In 2014, the then prince met my good friend Dr Sasa, a young medical doctor from a remote village in Chin State, Myanmar, who had studied medicine in Armenia. Sasa had founded a remarkable small charity (actually conceived in my family’s sitting room), called Health and Hope, which trains primary healthcare workers in remote parts of Myanmar. Through a series of connections, he was introduced to the prince, who offered to become the Patron of Health and Hope. Dr Sasa went on to meet the prince several times, in Clarence House and at Sandringham, and wrote these words after one of their meetings:
“It seems impossible that a village boy from a remote part of Chin State, Myanmar, could ever meet with The Prince of Wales. It seems even more impossible, that he knows me by name and that I would be met by such friendship, hospitality and concern. How could The Prince of Wales even know about me? How could he express an interest in what I have been doing for my people? It has been such an honor to meet with His Royal Highness again and to be counted as his friend. I am amazed again and again by the love that The Prince of Wales has for my people and our country, despite us living in the most faraway place. The Prince has encouraged me more than I could ever ask for and the warmness, love and support that he has shown, will remain in me and has given me the courage to never give up the good work that we have been doing.”
Dr Sasa is now the Minister for International Cooperation in Myanmar’s government-in-exile, the National Unity Government (NUG). On Feb. 1, 2021, he was in Myanmar’s capital, Naypyidaw, as the military seized power in a coup d’etat, overthrowing the democratically elected government led by Suu Kyi.
As Prince of Wales, he had the freedom to openly champion the causes outlined here, and many others besides. As King Charles III, he will not be able to be as overt. But those around Asia and beyond, who care about religious freedom and human rights, or who are suffering repression, can be assured that, whether spoken or unspoken, they have a friend in Britain’s new King.

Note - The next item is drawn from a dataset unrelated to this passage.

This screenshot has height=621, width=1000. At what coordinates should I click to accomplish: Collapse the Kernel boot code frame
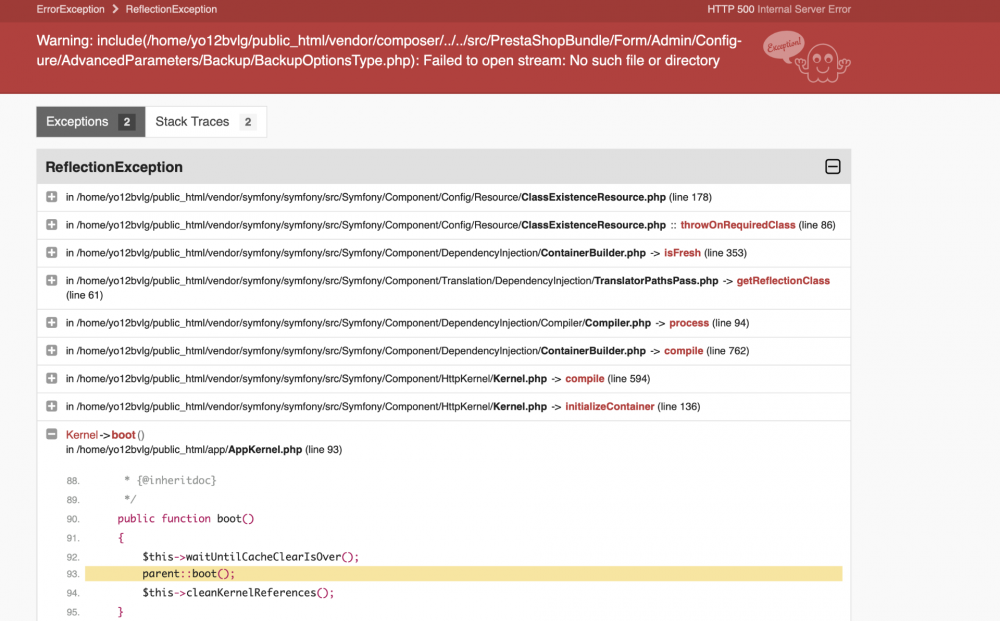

*Benedict Rogers is a human rights activist and writer. He is Senior Analyst for East Asia at the international human rights organization CSW, the co-founder and Chief Executive of Hong Kong Watch, co-founder and Deputy Chair of the UK Conservative Party Human Rights Commission, a member of the advisory group of the Inter-Parliamentary Alliance on China (IPAC) and a board member of the Stop Uyghur Genocide Campaign. He is the author of six books, and his faith journey is told in his book “From Burma to Rome: A Journey into the Catholic Church” (Gracewing, 2015). His new book, “The China Nexus: Thirty Years In and Around the Chinese Communist Party’s Tyranny”, will be published in October 2022 by Optimum Publishing International. The views expressed in this article are those of the author and do not necessarily reflect the official editorial position of UCA News.